Thursday 18 October 2018

GAA heroes died poor and alone

Tom Prendeville

As the All-Irelands loom, the Sam Maguire and Liam McCarthy cups are the best known and iconic symbols of GAA excellence.

But the trophies for football and hurling that are paraded around Croke Park in September take their names from two men who died forgotten and poverty stricken.

Sam Maguire forfeited his British post office pension because of his IRA activities and died of starvation almost alone and forgotten in west Cork in 1927.

Liam McCarthy, a founder member of the GAA, was buried in an unmarked pauper's grave in London and a headstone was only erected over his grave four years ago.

"Liam McCarthy really helped the Irish in Britain. He was a brilliant man all round -- exceptional. He was a great Irishman, but he was not treated very well in his later years and he died in 1928 a poor man and was buried in an unmarked pauper's grave," says Cavan-based Joe McIntryre, life president of Dulwich Harps GAA club.

"I particularly blame the GAA for this. The GAA never even put a headstone over his grave. There is no memorial for Liam McCarthy in Ireland."

Four years ago, Joe McIntryre and a group of friends found McCarthy's unmarked grave in the middle of a field. They organised a gravestone and memorial mass to commemorate a man who has given his name to hurling's biggest prize but was largely forgotten by the organisation he helped to found.

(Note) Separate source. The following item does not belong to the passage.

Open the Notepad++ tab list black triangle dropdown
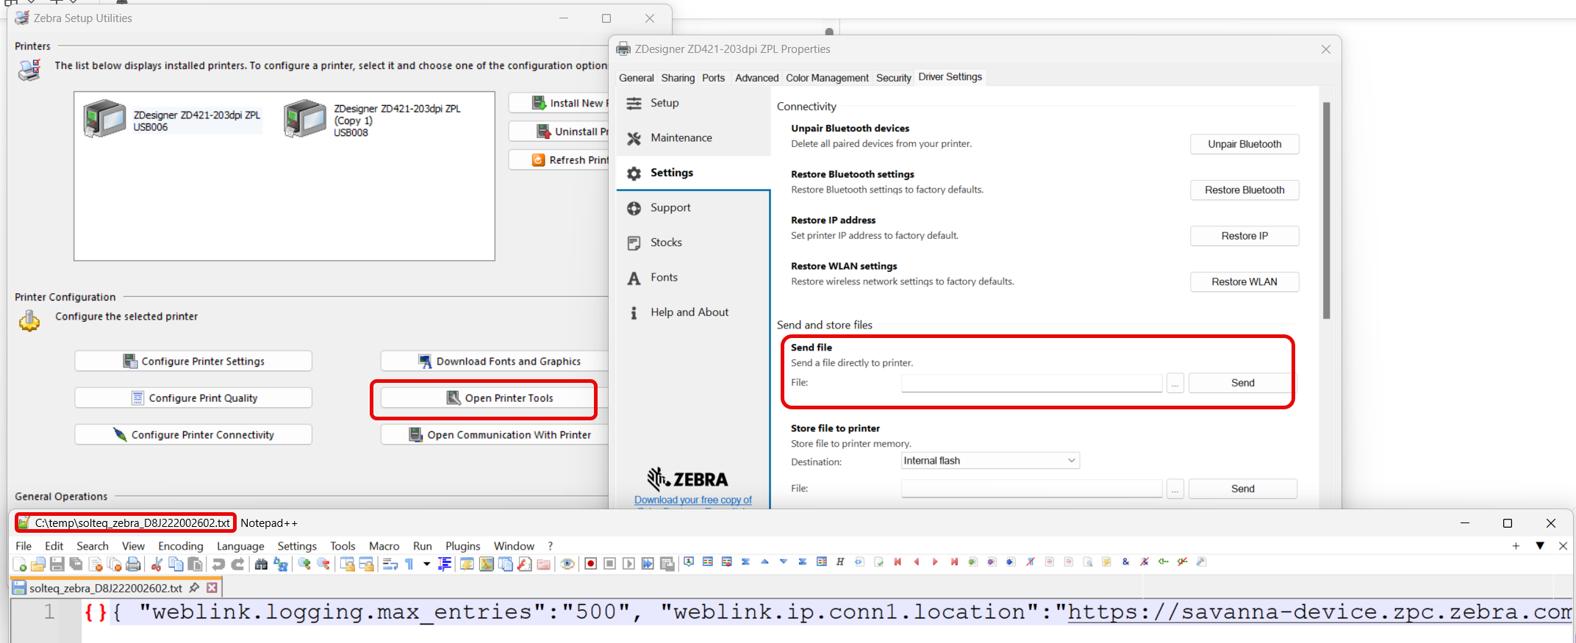This screenshot has height=643, width=1576. click(1540, 546)
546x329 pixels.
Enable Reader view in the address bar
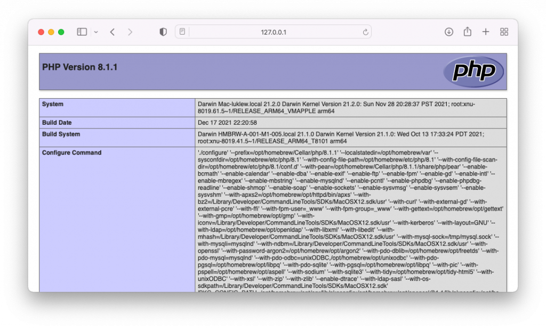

Sam Maguire, who gives his name to the All-Ireland football cup is an even more tragic figure.

The one-time 'head of intelligence' for the IRA, who had an equal rank to Michael Collins in the organisation, retired from the British Post Office in 1922 and came back to Ireland where he joined the new Irish civil service.

In the intrigues surrounding the Civil War he lost his job -- and when the British government discovered his secret role as an IRA mole they cancelled his pension.

Cork-based Margaret Walsh, who has written Sam Maguire: The Enigmatic Man Behind Ireland's Most Prestigious Trophy, says that "what became of him was very sad".

"In 1924, he was sacked and deprived of his pension. They (the Irish Government) gave him £100 and that was it.

"In 1925, he came back to west Cork to live. He then developed TB and died in penury in 1927. They say that he died of a broken heart and penniless," she says.